Holder was named Pac-12 Player of the Week on November 20, 2017, after averaging 23.7 points, 6.3 rebounds, 5.7 assists and 2.0 steals in three victories. Holder scored 40 points to lead the Sun Devils to a 102–86 win over No. 15 Xavier. He was again awarded player of the week honors on November 27. Holder had 29 points  on 8-for-16 shooting in a 95–85 victory over second-ranked Kansas on December 9. He would lead the Sun Devils to their first ever 10–0 start in college basketball history after a 76–64 win over the Vanderbilt Commodores. 
Ranked #3 in the AP poll and as the last undefeated team in the nation (12–0), on December 30, the Sun Devils played on the road at their historic rival, the Arizona Wildcats in McKale Arena. Tra Holder was the leading scorer of the game with 31 points, but the Sun Devils fell to the Wildcats 78–84 to begin the Pac-12 Conference schedule.

Professional career

Auxilium Torino (2018)
After going undrafted in the 2018 NBA Draft, on July 14, 2018, Holder signed a deal with the Italian club Auxilium Torino for the 2018–19 LBA season.

MKS Dąbrowa Górnicza (2020–2021)
On January 15, 2020, Holder signed with MKS Dąbrowa Górnicza of the Polish Basketball League (PLK).

Nürnberg Falcons (2021)
In January 2021, Holder signed with Nürnberg Falcons BC of the German ProA.

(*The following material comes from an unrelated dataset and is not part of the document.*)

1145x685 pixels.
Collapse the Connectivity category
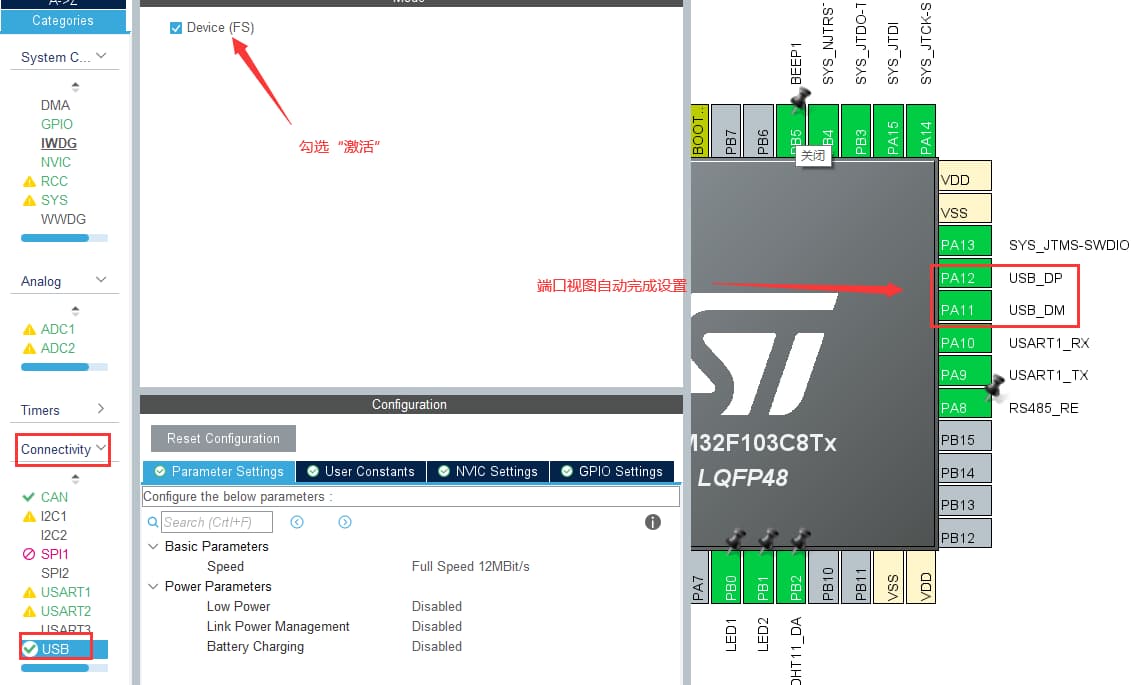pyautogui.click(x=100, y=449)
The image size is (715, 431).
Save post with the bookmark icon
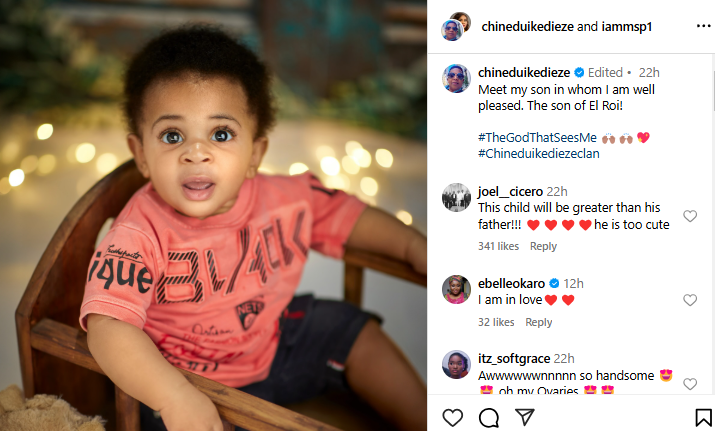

Birmingham Squadron (2021–2022)
On October 25, Holder signed with the Birmingham Squadron after being acquired from the available player pool. He was then later waived on January 31, 2022. On February 16, 2022, Holder was reacquired and activated by the Birmingham Squadron. On March 2, 2022, Holder was waived by the Birmingham Squadron.

Westchester Knicks (2022)
On March 5, 2022, Holder was acquired via available player pool by the Westchester Knicks. On December 14, 2022, Holder was waived.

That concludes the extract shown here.